What is life for Spencer?
For Spencer, life "in its simplest form is the correspondence of certain inner physico-chemical actions with certain outer physico-chemical actions" so that "each advance to a higher form of life consists in a better preservation of this primary correspondence by the establishment of other correspondences." Evolution is thus characterized by the gradual broadening of the correspondence between the world itself and the set of physico-chemical reactions that lie at the heart of our interactions with the world. (72)
As these correspondences increase, so too does the creature’s milieu. And as the milieu widens, so too does the organism’s subjective representation of the world near coextensity with the world itself. Truth, then, is the accurate correspondence of relations between subject and objects. Error is the absence of this correspondence. More correspondence means more chance to survive, and less means greater chance to die.

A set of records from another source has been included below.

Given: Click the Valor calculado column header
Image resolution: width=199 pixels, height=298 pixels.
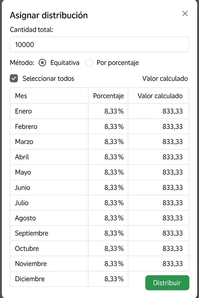Looking at the screenshot, I should 160,96.
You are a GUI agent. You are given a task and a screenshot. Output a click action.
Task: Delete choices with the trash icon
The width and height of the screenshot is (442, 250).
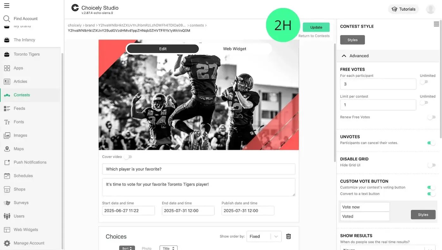[289, 236]
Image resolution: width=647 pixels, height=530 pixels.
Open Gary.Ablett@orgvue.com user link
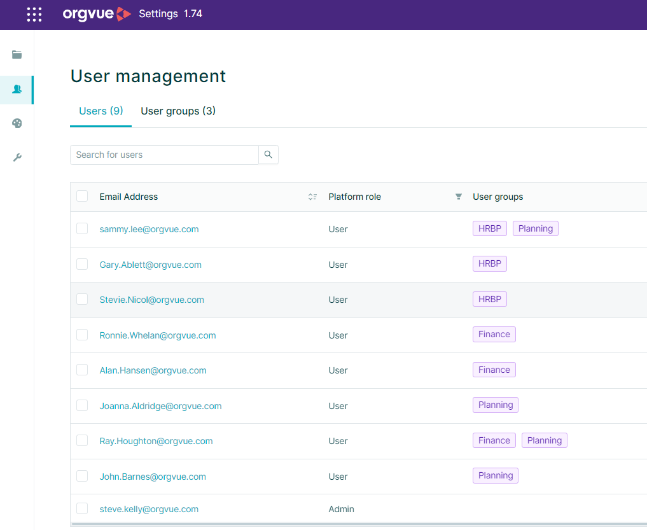pos(151,265)
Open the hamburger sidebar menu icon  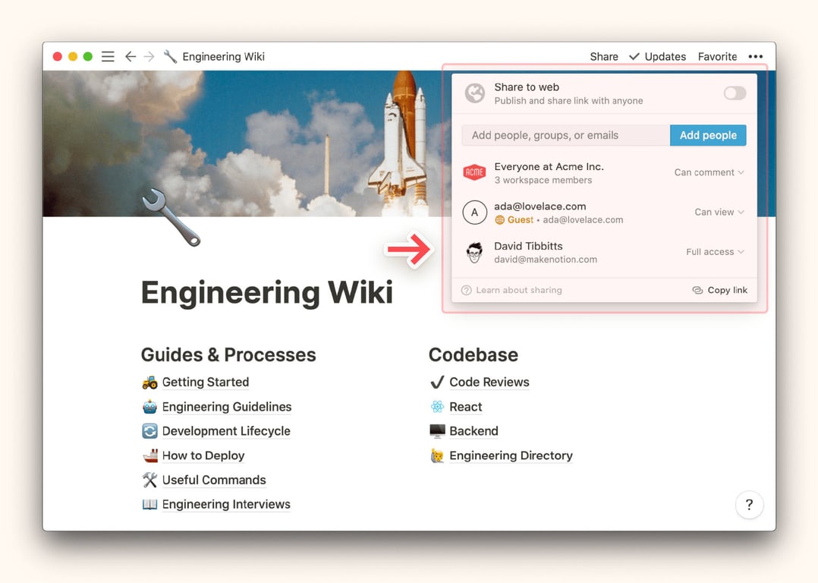point(108,57)
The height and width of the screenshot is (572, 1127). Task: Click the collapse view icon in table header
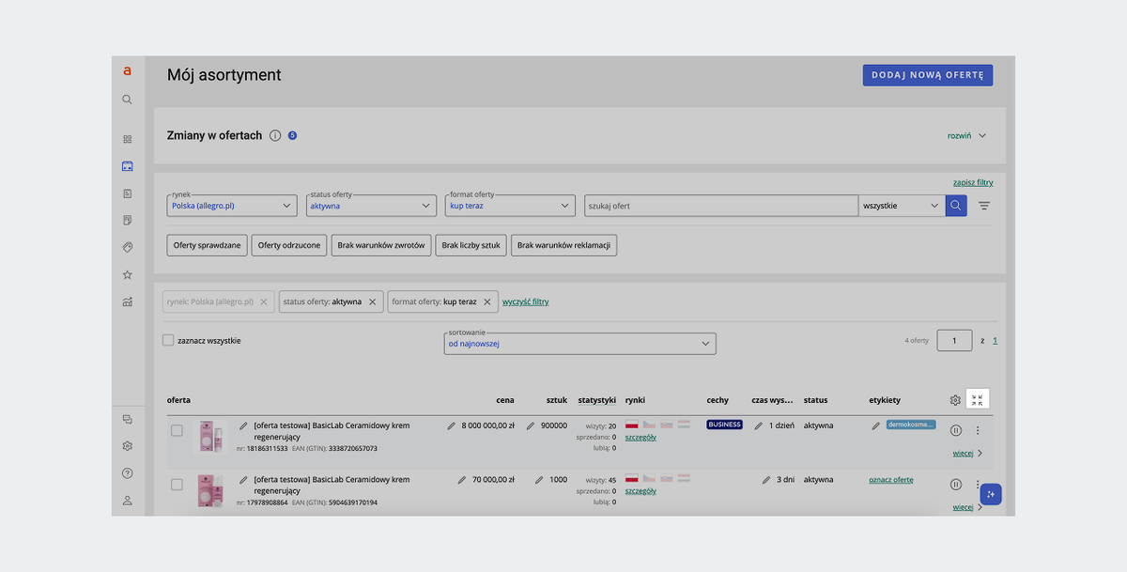coord(978,400)
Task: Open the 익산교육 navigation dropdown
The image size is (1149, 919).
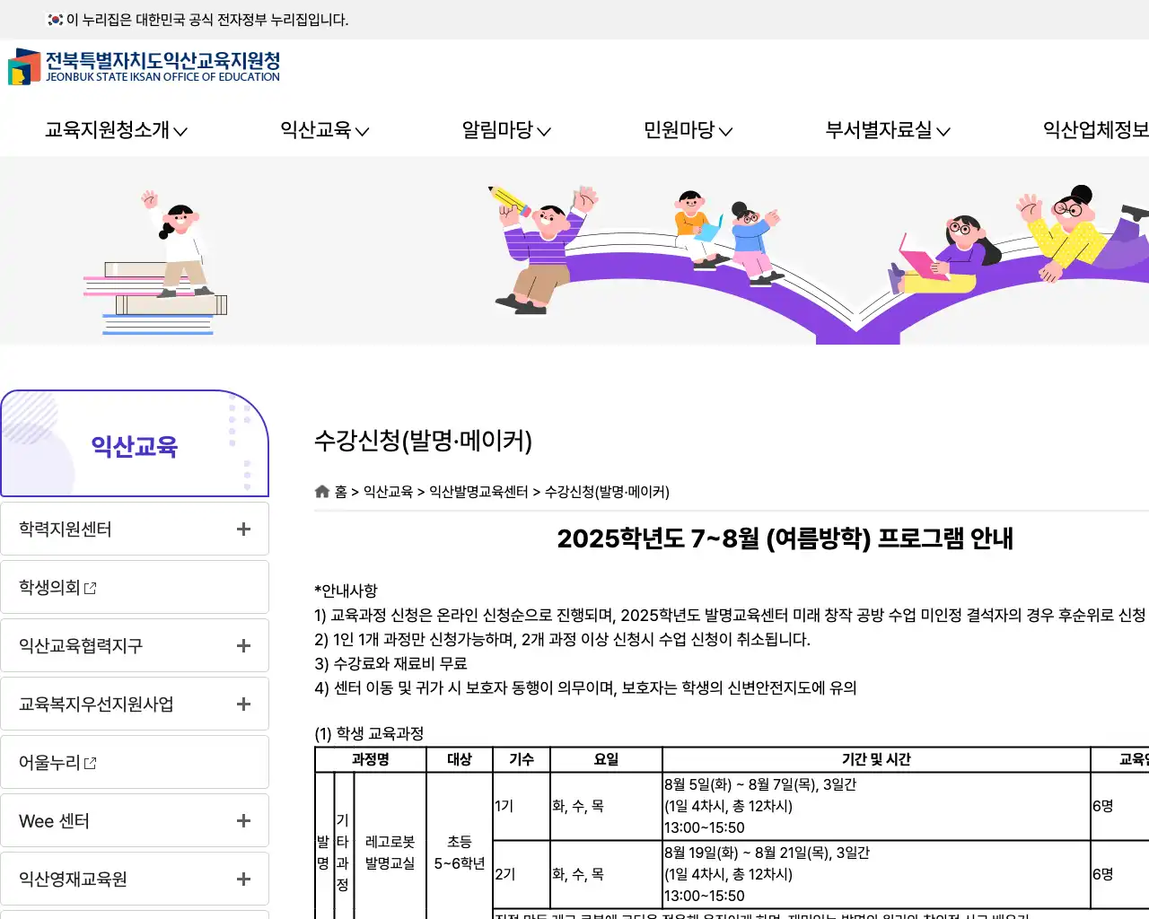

Thus, finally, pragmatic truth, when it is applied to a milieu that encompasses the entirety of the real, becomes objective truth. As Spencer considered the evolution of humanity to have reached this endpoint, primarily because of the successes of the scientific enterprise, for him, the validity of the a priori categories is restored, as they now once again correspond to reality (71).
So the reason we cannot imagine their being no space is because our evolution has reached such a point that we are unable to produce an erroneous view of the world’s spatial nature. Thus Spencer’s evolutionary theory also leads to the a priori nature of our representation of space and the categories, but of course for different reasons. (72-73) “The a priori nature of the categories is now grounded in a pragmatic correspondence between the organism and its environment rather than through the conditioning of the object by the subject.” (73)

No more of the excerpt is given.